* **Action item**
Below are records; extract exactly the lines from the one with "The width and" through the final line, including both, but drop the pictures.

* **Materials provided**
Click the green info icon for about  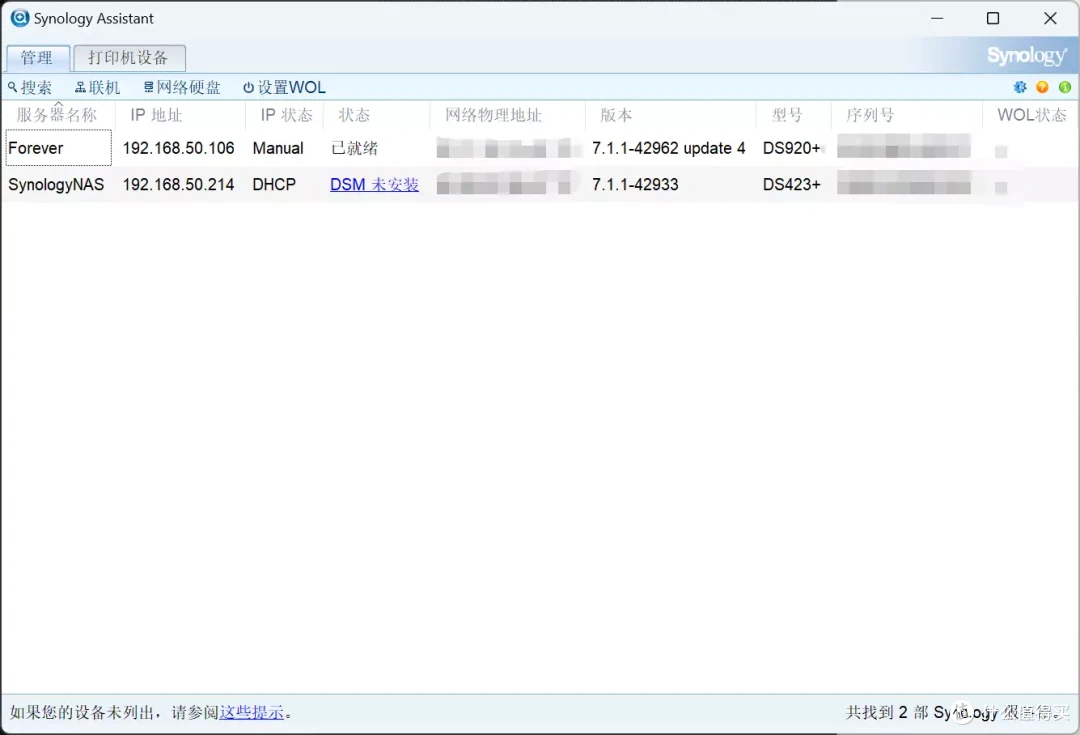(1064, 87)
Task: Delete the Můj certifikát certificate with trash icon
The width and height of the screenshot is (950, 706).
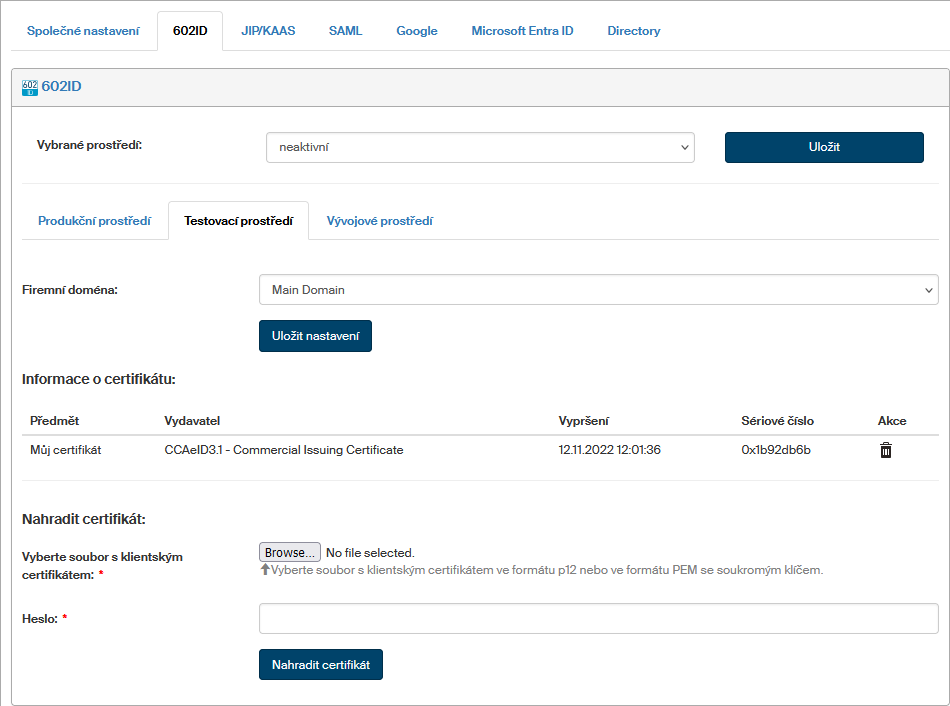Action: tap(885, 450)
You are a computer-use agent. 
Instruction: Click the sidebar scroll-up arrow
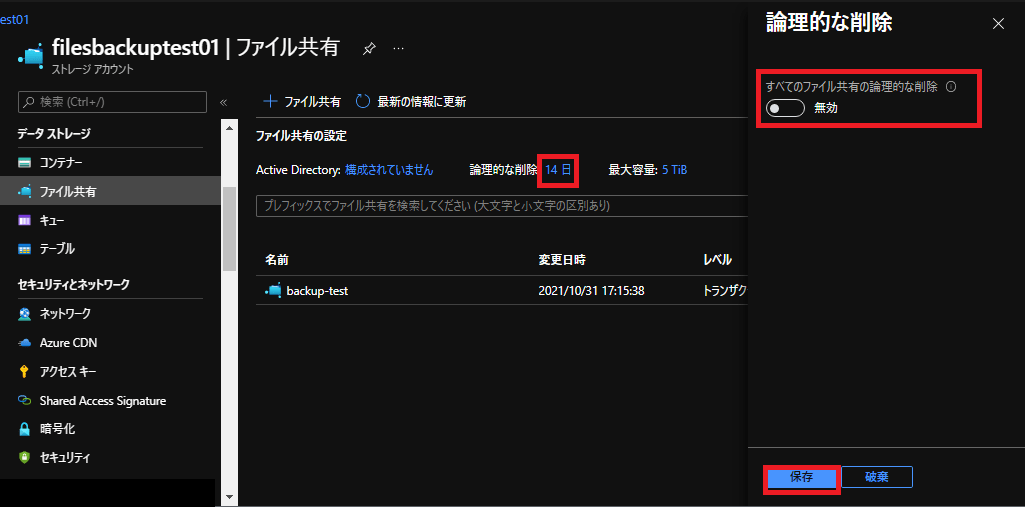(x=229, y=128)
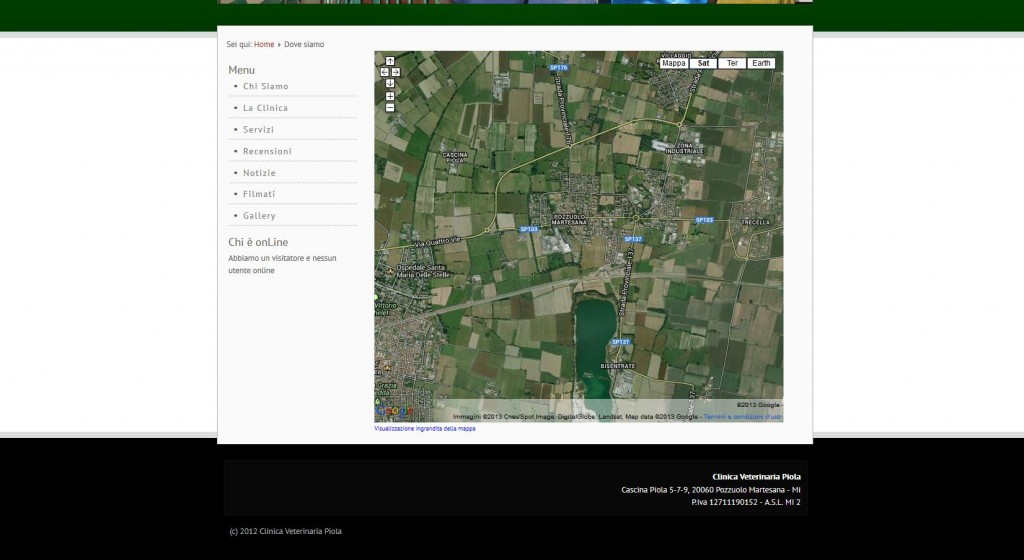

* **Result for this exercise**
The width and height of the screenshot is (950, 706).
Action: tap(885, 450)
You are a computer-use agent. 
Instruction: Click the sidebar scroll-up arrow
(x=229, y=128)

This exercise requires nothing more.